Hacia la mitad del pasillo había una ancha y cómoda escalera que conducía al piso de arriba. Subieron y llegaron a otro corredor con tres puertas a cada lado.
—Éste es el dormitorio del señor Mistretta, éste el cuarto de baño y ésta la habitación de la señora. La hemos instalado aquí para poder atenderla mejor. Al otro lado están la habitación de la hija, pobrecita, otro baño y un cuarto de invitados —explicó la enfermera.
—¿Puedo ver el dormitorio de Susanna? —se le ocurrió preguntar.
—Sí, claro.
Abrió la puerta, asomó la cabeza y encendió la luz. Había una cama pequeña, un armario, dos sillas, una mesita con varios libros encima y una librería. Todo en perfecto orden. Y todo con un aire anónimo, provisional. Nada de carácter personal, ni un póster, ni una fotografía. La celda de una monja laica. Apagó la luz y cerró. La enfermera abrió con delicadeza la otra puerta.

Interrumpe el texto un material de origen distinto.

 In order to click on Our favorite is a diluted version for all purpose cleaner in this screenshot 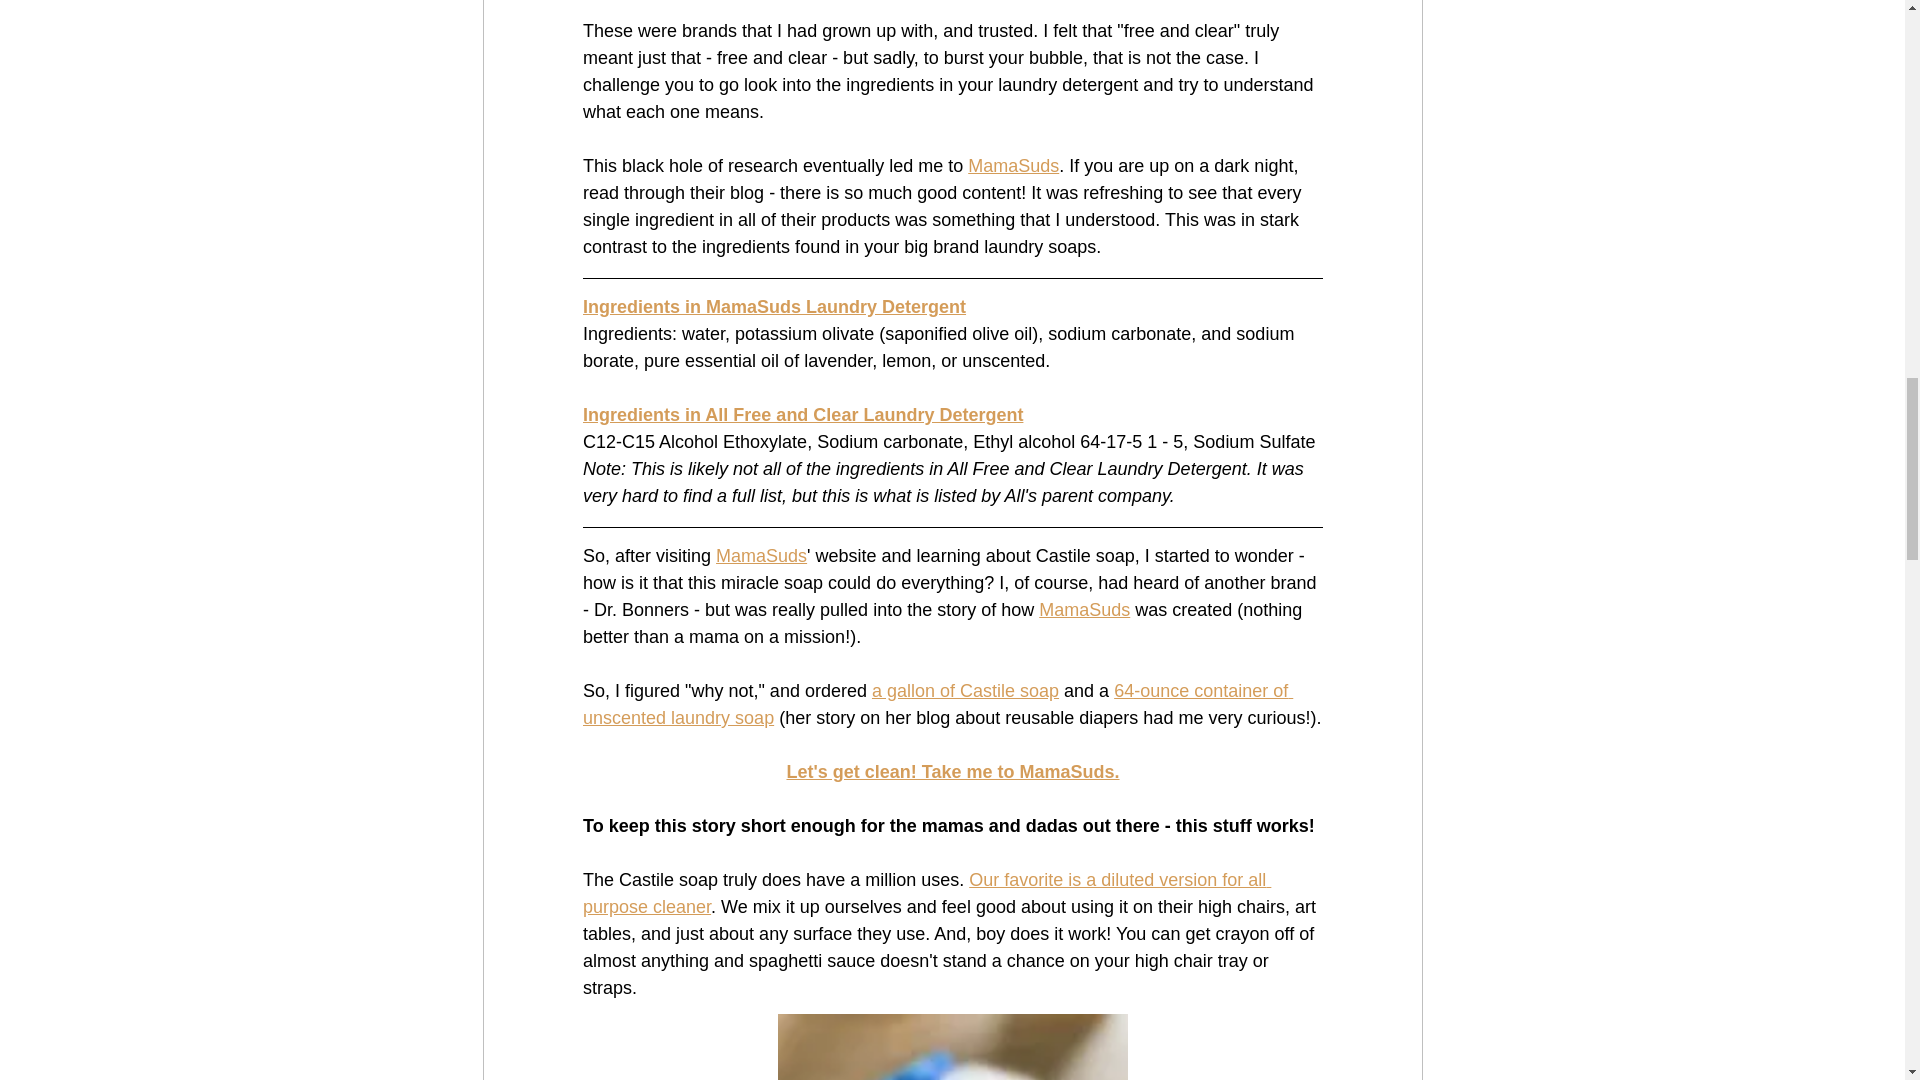, I will do `click(925, 893)`.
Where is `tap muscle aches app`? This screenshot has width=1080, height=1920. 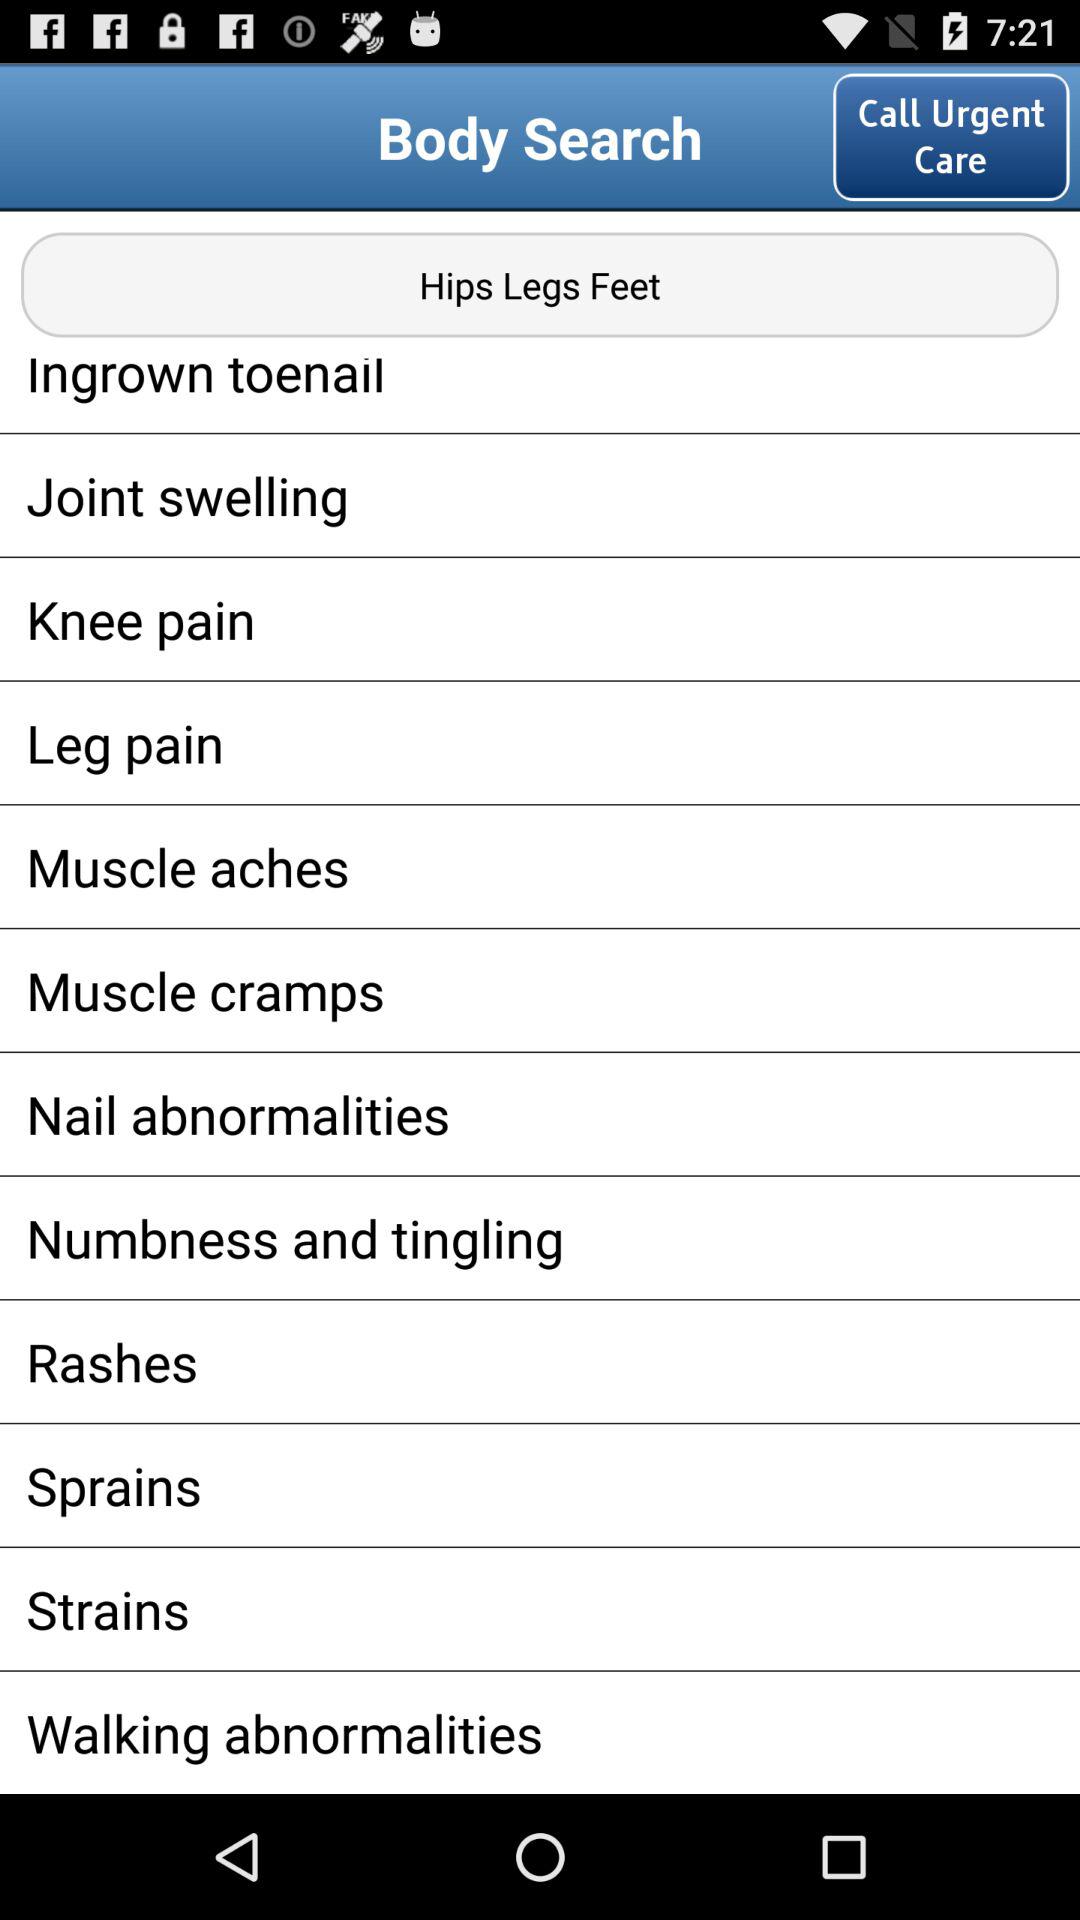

La frente y las manos del comisario se perlaron de sudor. Siempre lo asaltaba aquel miedo incontrolable cuando se hallaba en presencia de una persona moribunda. No sabía cómo actuar, tenía que impartir severas órdenes a sus piernas para evitar que emprendieran la huida por su cuenta y lo arrastraran consigo. Un cuerpo muerto no le causaba impresión; era la inminencia de la muerte lo que lo trastornaba desde lo más profundo de su ser, o mejor dicho, desde una profundidad abismal.